Roasted Chickpea Power Bowl (Printable)

Crispy roasted chickpeas, tender vegetables, and quinoa topped with creamy tahini dressing. A satisfying Mediterranean-inspired meal perfect for any time of day.

# What You'll Need:

→ Roasted Chickpeas

01 - 1 can (14 oz) chickpeas, drained and rinsed
02 - 1 tablespoon olive oil
03 - 1 teaspoon smoked paprika
04 - 1/2 teaspoon ground cumin
05 - 1/2 teaspoon garlic powder
06 - 1/4 teaspoon salt
07 - 1/4 teaspoon black pepper

→ Roasted Vegetables

08 - 1 medium sweet potato, peeled and diced
09 - 1 red bell pepper, cut into strips
10 - 1 small red onion, cut into wedges
11 - 1 small zucchini, sliced
12 - 2 tablespoons olive oil
13 - 1/2 teaspoon salt
14 - 1/4 teaspoon black pepper

→ Grains

15 - 1 cup cooked quinoa, brown rice, farro, or bulgur

→ Tahini Dressing

16 - 1/4 cup tahini
17 - 2 tablespoons fresh lemon juice
18 - 1 tablespoon maple syrup
19 - 1 clove garlic, minced
20 - 3 to 4 tablespoons water
21 - 1/4 teaspoon salt

→ For Serving

22 - 2 cups baby spinach or mixed greens
23 - 1 avocado, sliced
24 - Fresh parsley or cilantro, chopped (optional)

# Steps:

01 - Preheat oven to 425°F. Line two baking sheets with parchment paper.
02 - Pat chickpeas dry with a clean towel.

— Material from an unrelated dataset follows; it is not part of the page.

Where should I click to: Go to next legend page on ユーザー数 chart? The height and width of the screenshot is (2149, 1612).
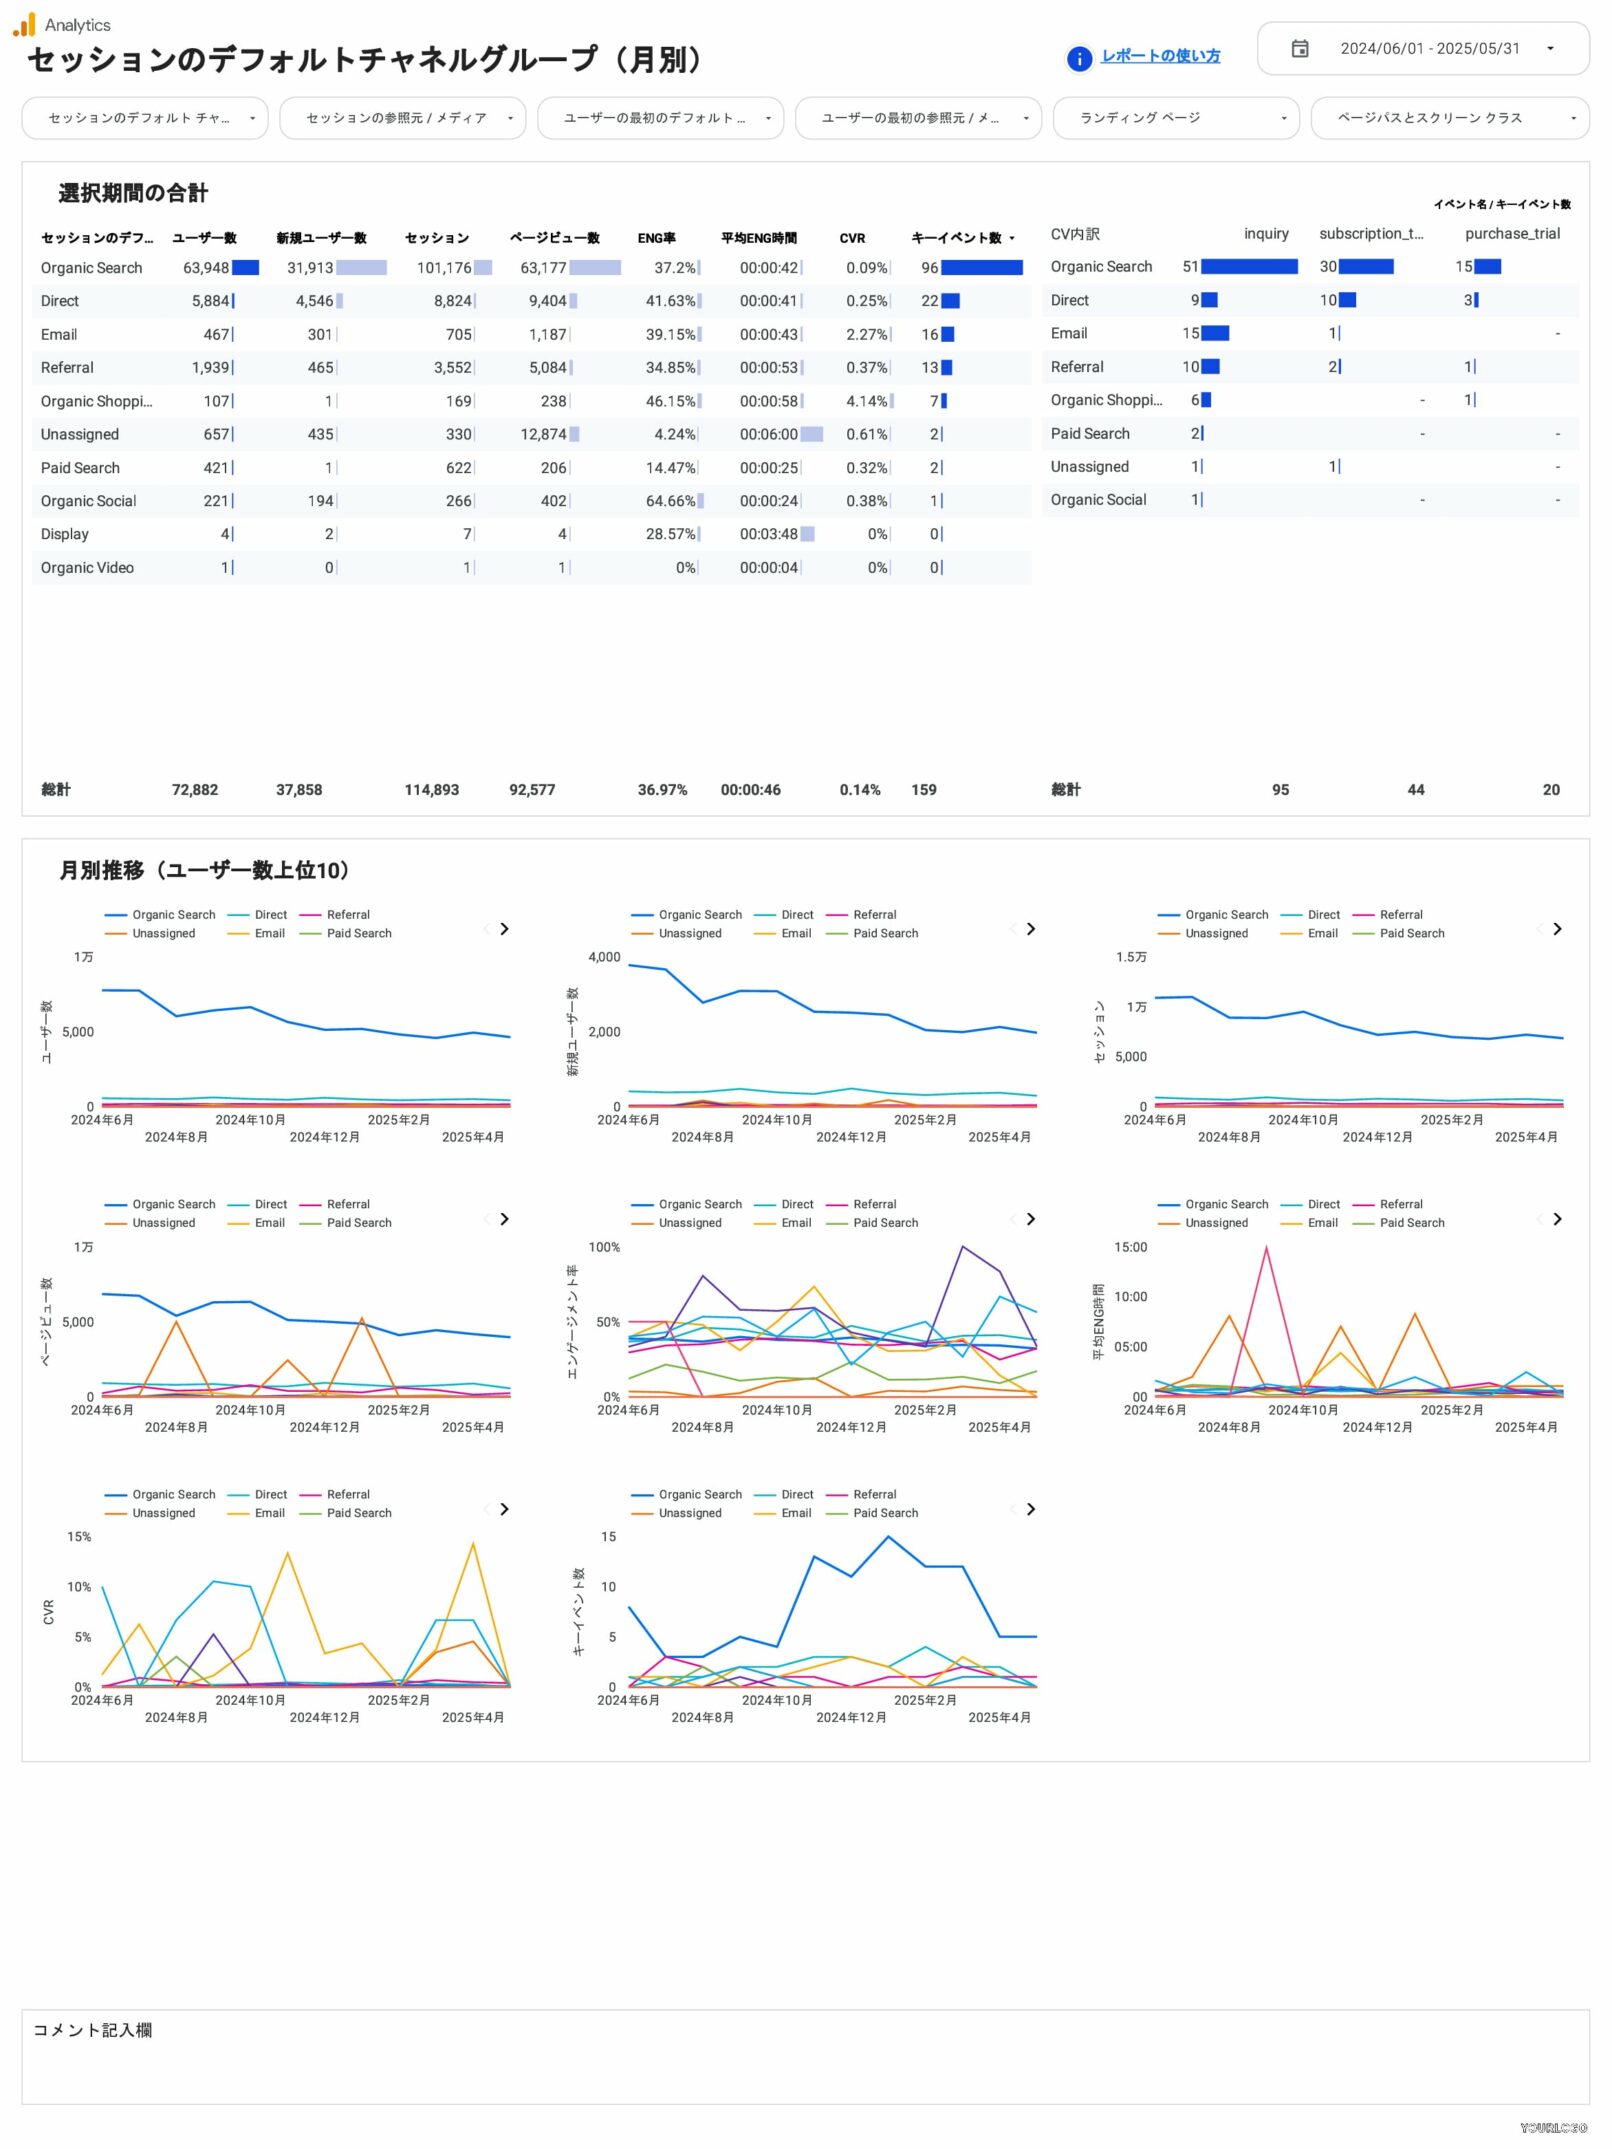505,930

In a mixing bowl, combine chickpeas with olive oil, smoked paprika, ground cumin, garlic powder, salt, and black pepper. Toss until evenly coated. Spread in a single layer on one prepared baking sheet.
03 - In a separate mixing bowl, combine sweet potato, red bell pepper, red onion, and zucchini with olive oil, salt, and pepper. Toss until evenly coated. Spread in a single layer on the second prepared baking sheet.
04 - Place both baking sheets in preheated oven. Roast for 25 to 30 minutes, stirring halfway through cooking time, until chickpeas are crispy and vegetables are tender with light caramelization.
05 - Prepare grains according to package instructions if not already cooked. Set aside and keep warm.
06 - In a mixing bowl, whisk together tahini, lemon juice, maple syrup, minced garlic, and salt. Gradually add water, whisking until dressing reaches desired creamy, pourable consistency.
07 - Divide fresh greens evenly among four serving bowls. Layer grains, roasted vegetables, roasted chickpeas, and avocado slices. Drizzle generously with tahini dressing and garnish with fresh herbs if desired. Serve immediately.

# Expert Advice:

01 -
  • Nutrient-Dense: Packed with protein from chickpeas and fiber-rich grains.
  • Meal Prep Perfection: Easy to assemble and great for healthy lunches on the go.
  • Customizable: Effortlessly adapt the vegetables to match whatever is in season.
02 -
  • Ensure chickpeas are thoroughly dried with a towel to achieve maximum crispiness in the oven.
  • Cut your vegetables into uniform sizes so they roast evenly across the baking sheet.
  • If meal prepping, store the tahini dressing in a separate container to keep the greens crisp until serving.